Steph's Place

Book Review: Man Enough To Be A Woman by Jayne County

by Freda Wallace

Jayne County, for those who don't know, is probably best described as a one (trans) woman rock phenomenon. Jayne was a trailblazer in the truest sense of the word. An authentic and uncompromising force of nature, she has lived through all the big cultural moments of popular culture and survived more than most people could bare and is still living and breathing, kicking and screaming, to tell the tale

Man Enough To Be A Woman was first published in 1995 and with a reprint in 2021 it sees no sign of relenting in its reach.

For anyone with a deep or passing interest in counter-culture rebellion or rock n roll mythologies, this book has them all in a roller coaster that leaves you panting for breath. This is a story of success, excess, spectacular failure and car crash catharsis.
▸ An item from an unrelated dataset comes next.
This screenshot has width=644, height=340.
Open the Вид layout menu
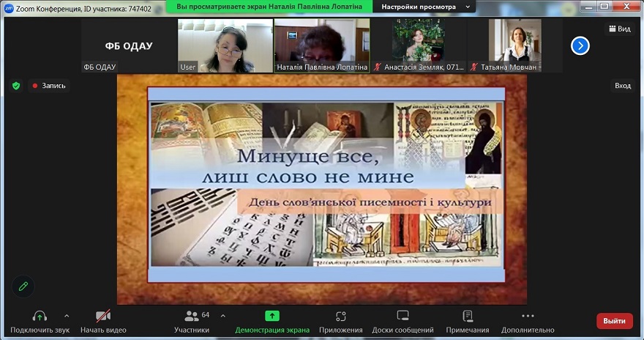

I first read this book when l was all but 17. I heard an interview on the radio and l was immediately drawn to her voice and turned the radio up. Her words made sense to me like I was hearing a voice on a spectral plane that l knew was going to give me some sort of spiritual energy. I remember reading the book cover to cover in about 3 days and l absorbed every word of it like it was being shot into my brain by intravenous drip.

The story starts with her growing up in Dallas, Georgia and her very young realisation that she was defiantly not ever going to conform to any of the norms of the time and place.

She speaks of the casual racism and common homophobia that she needed to escape from - and her love of British Rock 'n Roll, which was coming through the radio at the time. It seems this gave her the rocket fuel energy to leave her backwater and seek out what she calls 'freaks of all kinds'.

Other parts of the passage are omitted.